Os Estados Unidos passaram a questionar o papel na OTAN após divergências com aliados sobre a guerra contra o Irã, segundo informou Axios nesta sexta-feira (3).
A aliança foi estruturada com base no princípio de defesa coletiva, que prevê resposta conjunta em caso de ataque a um dos integrantes. No entanto, declarações recentes indicam que o apoio dos EUA pode depender de alinhamento político e militar em conflitos específicos.
A tensão aumentou após países europeus recusarem apoio logístico para operações militares, como uso de bases e espaço aéreo.

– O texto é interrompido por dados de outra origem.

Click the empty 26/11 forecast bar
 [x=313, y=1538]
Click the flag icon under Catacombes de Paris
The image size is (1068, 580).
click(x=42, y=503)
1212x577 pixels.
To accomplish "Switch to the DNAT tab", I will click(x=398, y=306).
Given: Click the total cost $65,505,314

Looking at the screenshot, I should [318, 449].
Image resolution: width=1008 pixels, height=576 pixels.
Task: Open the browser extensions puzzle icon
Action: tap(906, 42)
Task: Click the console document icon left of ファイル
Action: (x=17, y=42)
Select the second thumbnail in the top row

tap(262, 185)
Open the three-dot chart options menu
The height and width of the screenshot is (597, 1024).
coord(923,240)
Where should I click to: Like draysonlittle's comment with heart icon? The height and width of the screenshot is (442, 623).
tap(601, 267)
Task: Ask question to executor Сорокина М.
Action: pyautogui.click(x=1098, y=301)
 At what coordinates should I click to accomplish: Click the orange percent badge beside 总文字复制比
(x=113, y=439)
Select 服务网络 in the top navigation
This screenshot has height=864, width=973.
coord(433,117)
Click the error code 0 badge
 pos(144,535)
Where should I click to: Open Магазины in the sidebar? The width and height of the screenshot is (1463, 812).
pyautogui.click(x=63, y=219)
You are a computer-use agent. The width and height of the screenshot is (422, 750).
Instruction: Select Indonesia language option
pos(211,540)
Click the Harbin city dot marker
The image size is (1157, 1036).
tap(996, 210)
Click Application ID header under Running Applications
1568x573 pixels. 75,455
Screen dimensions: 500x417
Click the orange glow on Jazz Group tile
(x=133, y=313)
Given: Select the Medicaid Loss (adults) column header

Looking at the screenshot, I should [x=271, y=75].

O presidente Donald Trump insultou aliados históricos e os chamou de "covardes", cobrando participação na reabertura do Estreito de Ormuz.
O secretário de Estado dos EUA, Marco Rubio, afirmou que o governo pode "ter que reexaminar o valor da OTAN". Trump também mencionou a possibilidade de retirada dos Estados Unidos da aliança.
Os líderes europeus, por outro lado, argumentam que a ação militar foi iniciada sem consulta prévia ou respaldo legal internacional. O episódio amplia divergências e pressiona o bloco a discutir alternativas de segurança sem dependência dos EUA.
Cenário e consequências
A crise ocorre meses após Trump ameaçar assumir o controle da Groenlândia, território da Dinamarca, e impor tarifas a aliados. Episódios semelhantes já haviam provocado instabilidade na relação entre os países.
Especialistas apontam que, mesmo com aumento de gastos militares, a Europa levaria anos para estruturar uma defesa independente. Estimativas indicam prazo de até uma década para substituir plenamente o suporte americano.
Apesar das declarações sobre possível saída dos EUA, uma lei aprovada em 2023 estabelece que o presidente não pode deixar a OTAN sem aprovação do Congresso.
Ainda assim, analistas avaliam que o compromisso com a cláusula de defesa coletiva já foi enfraquecido e que a crise atual pode representar um risco de morte para a aliança.